Excavated skeletons of dinosaurs at China's Jurassic Park-Yunnan's Lufeng Dinosaur Valley outside Kunming. (Photo provided to China Daily)
It's perhaps the only place in China-maybe the world-where dinosaurs declare they're snapping shots of you while you squat over toilets.
Bathroom stalls' inside doors are plastered with paintings of tyrannosaurs bursting through walls, clasping cameras in stunted arms and declaring via word bubble: "Ha! Ha! I'm taking your photo."
Conceivably disconcerting. Certainly surreal.
Welcome to China's Jurassic Park-Yunnan's Lufeng Dinosaur Valley outside the provincial capital, Kunming.
Of course, the location didn't earn its namesake from its restroom "art".
Rather, it hails from the fact the place is a graveyard of epochs past, where skeletons of dozens of dinos are interred-their bones jabbing from the earth-and excavated skeletons dangle from high ceilings to clomp through the air in freeze-frame. That's not to mention contemporary statues of terrible lizards slinking through forests.

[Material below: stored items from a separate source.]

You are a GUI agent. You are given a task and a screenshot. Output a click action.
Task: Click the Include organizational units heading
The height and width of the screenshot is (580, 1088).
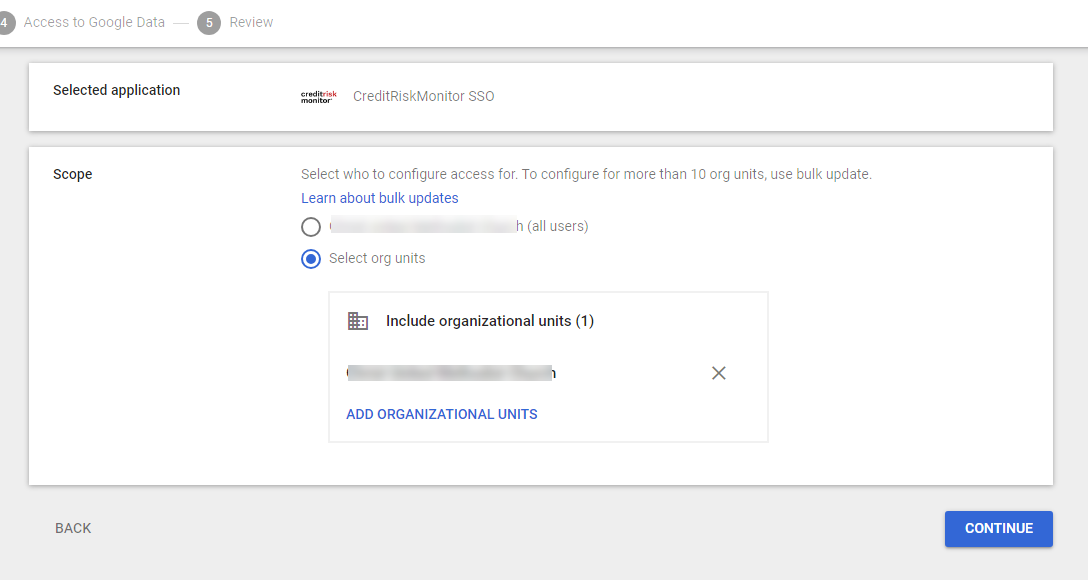tap(490, 321)
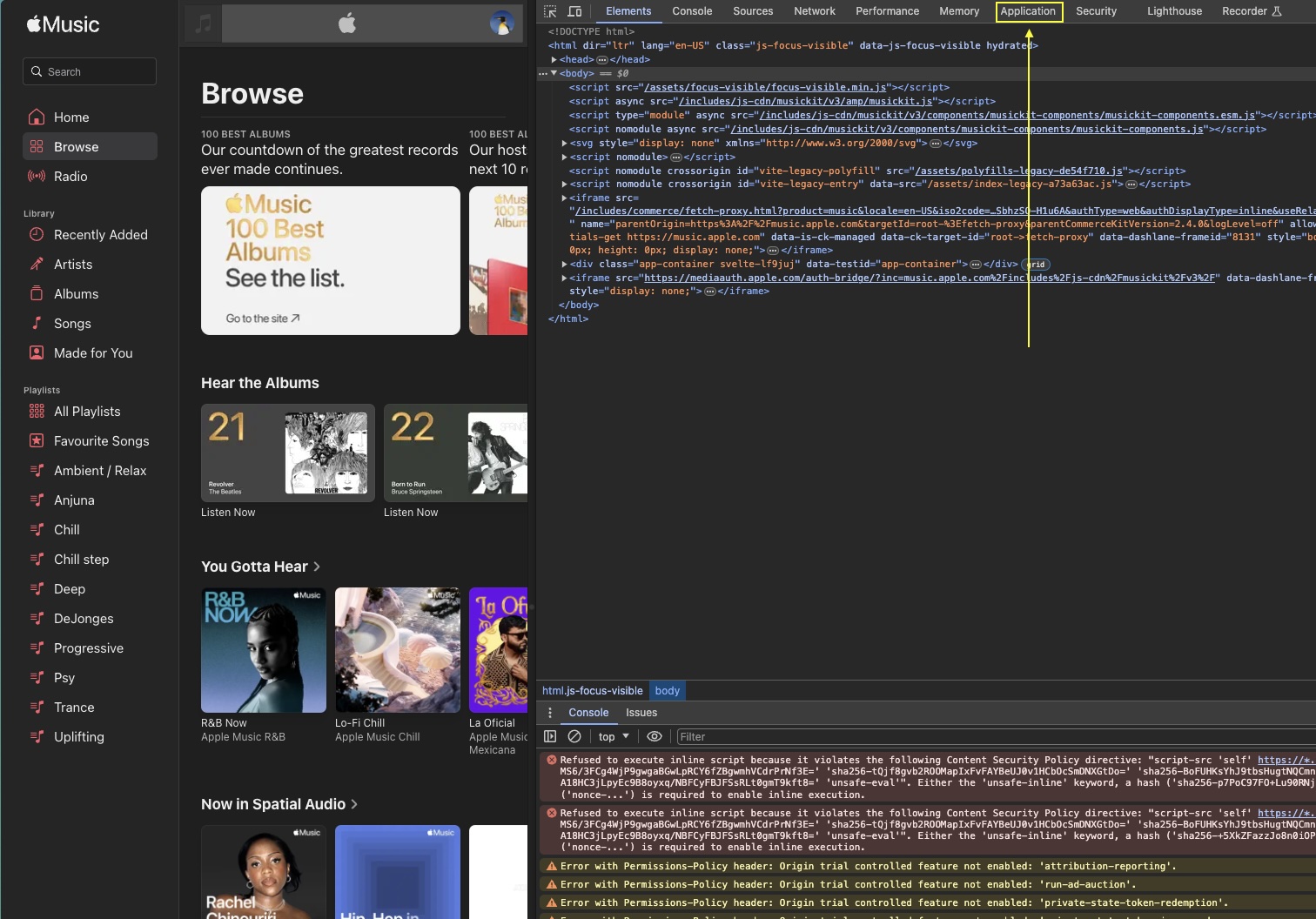Screen dimensions: 1316x919
Task: Open Favourite Songs playlist
Action: (x=101, y=441)
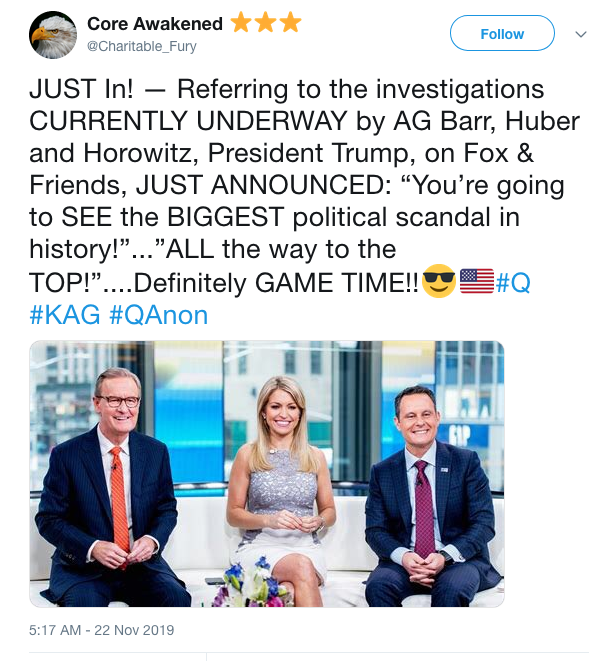Screen dimensions: 615x661
Task: Open the #KAG hashtag link
Action: tap(63, 316)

The stars here are Lufengosaurs, which take their names from the site of their discovery, and dozens of later skeletons.
These occasionally bipedal prosauropods were plant-eaters, yet flaunted vicious claws, with a superbly menacing thumb that seemingly makes them the early Jurassic's most vicious thumb-war champs.
In the unlikely event they'd lose a match, they could jab opponents' jugulars with their jutting digits and take out their opponents with their talons.
The creatures stretched 5 to 10 meters long and stood 3 meters high.
The supersized species, Lufengasaurus magnus, averaged 8.5 meters long and 4.5 meters tall.
Lufeng's soil also spits out fossils of China's oldest crocodiles, lizards and mammals.
Viewers can walk above fossil-studded earth that signage calls the Lufeng Dinosaur Quarry.
The creatures' corpses strike poses. They rear up, skulk and seem to try to dig themselves out of the slopes with colossal claws.
Dilophosaurs with double head-crests crawl out of the dust alongside 27-meter-long chuanjiesaurs.
Visitors atop observation walkways watch paleontologists scraping bones out of stones.
They can also view dino statues from aboard rafts that bob through the park and pass by the Jurassic Waterfall, conquer the "water obstacle course" or ride the Dinosaur Carnival's roller coasters, zip lines and merry-go-rounds.
Departing visitors may notice that the exteriors of traditional homes in the surrounding village are painted with dinosaur murals.
These at least don't declare they'll snap your photo during your most private moments.
Instead, they proclaim that hundreds of millions of years of natural history continue to inform Lufeng's contemporary culture-even beyond the modern park established to hone this history.